Collected data entries:
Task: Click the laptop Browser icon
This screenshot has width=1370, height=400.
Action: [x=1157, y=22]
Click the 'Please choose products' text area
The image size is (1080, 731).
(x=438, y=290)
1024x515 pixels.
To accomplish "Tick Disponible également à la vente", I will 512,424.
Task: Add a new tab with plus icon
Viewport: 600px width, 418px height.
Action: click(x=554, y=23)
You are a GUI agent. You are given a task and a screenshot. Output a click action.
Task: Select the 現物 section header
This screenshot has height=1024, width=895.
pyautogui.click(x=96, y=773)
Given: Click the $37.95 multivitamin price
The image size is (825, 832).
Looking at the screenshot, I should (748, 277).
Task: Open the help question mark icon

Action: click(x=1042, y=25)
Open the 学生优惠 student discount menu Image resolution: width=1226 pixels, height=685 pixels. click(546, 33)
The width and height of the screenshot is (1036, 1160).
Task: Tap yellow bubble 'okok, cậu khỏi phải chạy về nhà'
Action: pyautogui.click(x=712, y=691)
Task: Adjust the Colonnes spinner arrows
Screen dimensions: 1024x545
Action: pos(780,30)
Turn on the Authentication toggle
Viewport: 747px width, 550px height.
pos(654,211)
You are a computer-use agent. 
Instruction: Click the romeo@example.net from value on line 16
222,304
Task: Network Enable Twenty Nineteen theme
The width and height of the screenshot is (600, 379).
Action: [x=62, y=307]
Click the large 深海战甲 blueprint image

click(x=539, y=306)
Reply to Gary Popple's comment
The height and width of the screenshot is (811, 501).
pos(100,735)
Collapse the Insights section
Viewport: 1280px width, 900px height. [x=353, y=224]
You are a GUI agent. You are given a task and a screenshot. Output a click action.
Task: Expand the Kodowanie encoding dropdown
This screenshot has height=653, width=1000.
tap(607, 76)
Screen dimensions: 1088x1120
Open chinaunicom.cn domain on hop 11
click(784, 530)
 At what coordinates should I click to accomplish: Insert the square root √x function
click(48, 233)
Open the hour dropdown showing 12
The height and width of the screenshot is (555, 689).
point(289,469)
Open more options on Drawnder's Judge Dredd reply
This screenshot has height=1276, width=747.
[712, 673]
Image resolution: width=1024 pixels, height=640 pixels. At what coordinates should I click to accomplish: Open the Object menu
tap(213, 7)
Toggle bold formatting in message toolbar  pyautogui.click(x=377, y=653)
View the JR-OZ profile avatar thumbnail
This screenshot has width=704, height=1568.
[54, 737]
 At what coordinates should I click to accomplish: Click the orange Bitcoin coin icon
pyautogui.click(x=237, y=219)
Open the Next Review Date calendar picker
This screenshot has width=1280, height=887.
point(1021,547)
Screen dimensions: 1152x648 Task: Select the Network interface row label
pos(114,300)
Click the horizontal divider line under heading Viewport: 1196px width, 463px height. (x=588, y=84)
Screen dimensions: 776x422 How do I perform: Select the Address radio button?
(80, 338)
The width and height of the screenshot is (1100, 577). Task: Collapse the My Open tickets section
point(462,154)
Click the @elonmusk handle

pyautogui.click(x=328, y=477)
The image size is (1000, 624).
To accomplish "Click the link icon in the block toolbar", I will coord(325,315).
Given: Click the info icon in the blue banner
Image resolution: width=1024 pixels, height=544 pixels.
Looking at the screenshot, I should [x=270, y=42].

Exercise objective
Going through the data above, count each line that contains "will" and give only that figure.

Response
2